Tanks aren't recommended because the ventilation is worse and cleaning is more difficult (as they are heavy). 

Are you 100% sure the bleeding is from his foot? Where on his foot?


----------



## kkw16

i think the place where is bleeding is in between his toes. and a little spot on one of his paws. 
I think if i can a tank I will just keep the top open to keep well ventilation. 
Then would you say having a two storage bin connected together is better because it is just lighter to move around?


----------



## Puffers315

Well I think the main problem with tanks are the fact most are long and skinny, because people who have used them despite warnings do keep them top of them open, they don't use a solid cover, either open air or one of those mesh screen covers. But the long and skinny factor of most tanks prevents a good air flow. They can be used, but you need a giant one that is more square shape, say a 3 foot by 3 foot square, and usually you're starting to get into a high price range with such tanks and cleaning can be a pain because you're also getting into heavy weight. I guess if you got the space, able to clean them throughly and can find a large square tank, it would work.

I can see what you're thinking, a storage bin is kind of the same as a tank, but again a storage bin is more square or at least wider than most tanks, and people cut ventilation holes into the side. You can take say a quarter inch drill bit and drill the holes down all the sides and even though they're small, they allow air to flow through the bin.

I would use storage bins over a tank, they're cheaper, definitely easier to move around than a plexiglass or real glass tank, and you're able to drill ventilation holes into them.

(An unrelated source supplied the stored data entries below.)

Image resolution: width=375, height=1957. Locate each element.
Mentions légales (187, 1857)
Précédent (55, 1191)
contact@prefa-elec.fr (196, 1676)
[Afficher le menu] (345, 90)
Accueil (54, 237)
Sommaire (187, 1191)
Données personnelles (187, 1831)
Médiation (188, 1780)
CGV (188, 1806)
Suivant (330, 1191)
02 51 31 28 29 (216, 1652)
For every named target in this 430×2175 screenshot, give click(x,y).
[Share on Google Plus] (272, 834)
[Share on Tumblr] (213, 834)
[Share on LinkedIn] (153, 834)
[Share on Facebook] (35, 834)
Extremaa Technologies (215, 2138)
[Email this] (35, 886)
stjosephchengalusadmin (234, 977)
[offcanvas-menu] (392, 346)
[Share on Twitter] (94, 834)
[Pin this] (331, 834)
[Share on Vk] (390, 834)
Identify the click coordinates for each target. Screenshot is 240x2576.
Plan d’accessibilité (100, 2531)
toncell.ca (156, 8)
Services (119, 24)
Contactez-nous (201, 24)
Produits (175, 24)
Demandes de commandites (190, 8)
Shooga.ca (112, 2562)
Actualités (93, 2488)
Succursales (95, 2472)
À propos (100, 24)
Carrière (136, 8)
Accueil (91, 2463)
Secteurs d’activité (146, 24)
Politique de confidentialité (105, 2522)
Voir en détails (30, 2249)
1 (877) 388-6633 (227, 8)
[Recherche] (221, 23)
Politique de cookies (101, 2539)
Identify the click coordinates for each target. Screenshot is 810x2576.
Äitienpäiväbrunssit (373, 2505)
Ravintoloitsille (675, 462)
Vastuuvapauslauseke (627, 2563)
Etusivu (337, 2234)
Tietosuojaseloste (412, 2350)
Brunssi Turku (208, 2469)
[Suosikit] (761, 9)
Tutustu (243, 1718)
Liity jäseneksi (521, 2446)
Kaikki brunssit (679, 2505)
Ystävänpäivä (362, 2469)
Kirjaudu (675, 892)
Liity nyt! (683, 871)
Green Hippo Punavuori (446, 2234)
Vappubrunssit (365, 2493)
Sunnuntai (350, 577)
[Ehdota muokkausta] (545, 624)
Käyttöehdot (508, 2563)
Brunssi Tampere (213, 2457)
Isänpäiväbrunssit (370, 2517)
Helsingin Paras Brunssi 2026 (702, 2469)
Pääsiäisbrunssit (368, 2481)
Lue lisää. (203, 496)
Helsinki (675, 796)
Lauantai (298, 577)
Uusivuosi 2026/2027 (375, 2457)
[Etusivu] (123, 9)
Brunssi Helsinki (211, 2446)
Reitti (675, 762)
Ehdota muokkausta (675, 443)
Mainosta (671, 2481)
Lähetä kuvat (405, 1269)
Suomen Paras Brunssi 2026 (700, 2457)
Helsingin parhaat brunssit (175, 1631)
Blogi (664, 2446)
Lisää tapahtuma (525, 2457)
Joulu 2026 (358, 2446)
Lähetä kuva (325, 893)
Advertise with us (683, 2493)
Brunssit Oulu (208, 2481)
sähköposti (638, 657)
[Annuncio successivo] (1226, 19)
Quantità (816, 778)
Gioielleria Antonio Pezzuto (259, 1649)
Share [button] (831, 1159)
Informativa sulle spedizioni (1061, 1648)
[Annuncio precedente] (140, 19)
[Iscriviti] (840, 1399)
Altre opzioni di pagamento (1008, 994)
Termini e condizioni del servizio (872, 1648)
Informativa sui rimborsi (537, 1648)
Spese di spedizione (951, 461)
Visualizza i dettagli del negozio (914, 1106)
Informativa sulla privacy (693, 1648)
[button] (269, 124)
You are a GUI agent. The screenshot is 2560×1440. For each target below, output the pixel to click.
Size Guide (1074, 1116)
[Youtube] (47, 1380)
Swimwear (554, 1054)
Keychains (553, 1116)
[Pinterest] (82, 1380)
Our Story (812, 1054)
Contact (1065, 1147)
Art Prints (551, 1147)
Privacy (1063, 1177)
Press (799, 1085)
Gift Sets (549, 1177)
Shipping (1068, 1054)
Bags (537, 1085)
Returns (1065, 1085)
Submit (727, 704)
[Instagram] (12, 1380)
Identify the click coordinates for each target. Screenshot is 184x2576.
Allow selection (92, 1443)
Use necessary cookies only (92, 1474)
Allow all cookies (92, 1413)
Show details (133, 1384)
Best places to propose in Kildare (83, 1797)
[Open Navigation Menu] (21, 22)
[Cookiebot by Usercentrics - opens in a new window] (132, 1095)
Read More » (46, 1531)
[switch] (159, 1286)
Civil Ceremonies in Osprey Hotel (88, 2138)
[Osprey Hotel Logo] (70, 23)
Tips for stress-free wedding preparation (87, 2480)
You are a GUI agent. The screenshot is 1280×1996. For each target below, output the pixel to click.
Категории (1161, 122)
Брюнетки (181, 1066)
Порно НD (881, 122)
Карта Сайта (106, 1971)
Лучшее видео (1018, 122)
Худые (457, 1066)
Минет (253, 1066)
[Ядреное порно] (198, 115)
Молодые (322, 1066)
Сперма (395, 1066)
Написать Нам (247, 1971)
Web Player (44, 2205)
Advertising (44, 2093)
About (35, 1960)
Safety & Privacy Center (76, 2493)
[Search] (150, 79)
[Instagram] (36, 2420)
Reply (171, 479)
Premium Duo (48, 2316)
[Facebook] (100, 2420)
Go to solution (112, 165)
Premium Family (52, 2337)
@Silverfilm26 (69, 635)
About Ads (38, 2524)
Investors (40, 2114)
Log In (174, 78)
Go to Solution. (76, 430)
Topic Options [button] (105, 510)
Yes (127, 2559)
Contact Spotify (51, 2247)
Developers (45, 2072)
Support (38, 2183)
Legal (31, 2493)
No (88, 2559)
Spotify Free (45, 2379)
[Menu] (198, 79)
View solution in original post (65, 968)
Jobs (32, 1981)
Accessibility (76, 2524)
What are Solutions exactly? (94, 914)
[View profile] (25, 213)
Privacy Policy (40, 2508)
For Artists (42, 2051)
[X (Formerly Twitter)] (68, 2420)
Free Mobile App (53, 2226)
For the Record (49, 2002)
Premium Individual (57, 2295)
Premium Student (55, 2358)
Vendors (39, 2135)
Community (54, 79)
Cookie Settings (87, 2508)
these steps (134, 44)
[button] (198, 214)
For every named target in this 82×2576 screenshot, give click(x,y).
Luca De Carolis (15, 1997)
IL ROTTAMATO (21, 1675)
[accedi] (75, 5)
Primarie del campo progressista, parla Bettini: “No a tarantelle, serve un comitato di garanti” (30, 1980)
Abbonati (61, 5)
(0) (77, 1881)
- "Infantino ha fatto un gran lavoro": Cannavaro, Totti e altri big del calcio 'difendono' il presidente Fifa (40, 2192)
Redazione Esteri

Oh, and as for the feet, I would almost say they sound like they might be dry, if its between the toes then I don't see how he could be hurting them on the FS wheel, if he's an avid running and has dry feet, than it sounds like he's running until the skin cracks. But I'm not sure what you could use on them.


----------



## spastic_jedi

Moose gets dry feet sometimes and they bleed a little... if it is dry feet what I would recommend is getting flaxseed oil capsules (you can get these in the vitamin sections of pharmacy's.. make sure it's a gel capsule) and I puncture the capsule with a needle and squeeze the inside oil into his foot baths. It's a scent free and irritation free oil that will help moisturize your hedgie's feet and skin.. this may help heal the skin  

Hope this helps.


----------



## kkw16

The tank that i will be getting is free because my friend is giving it to me. Maybe I should try the flaxseed oil capsules. 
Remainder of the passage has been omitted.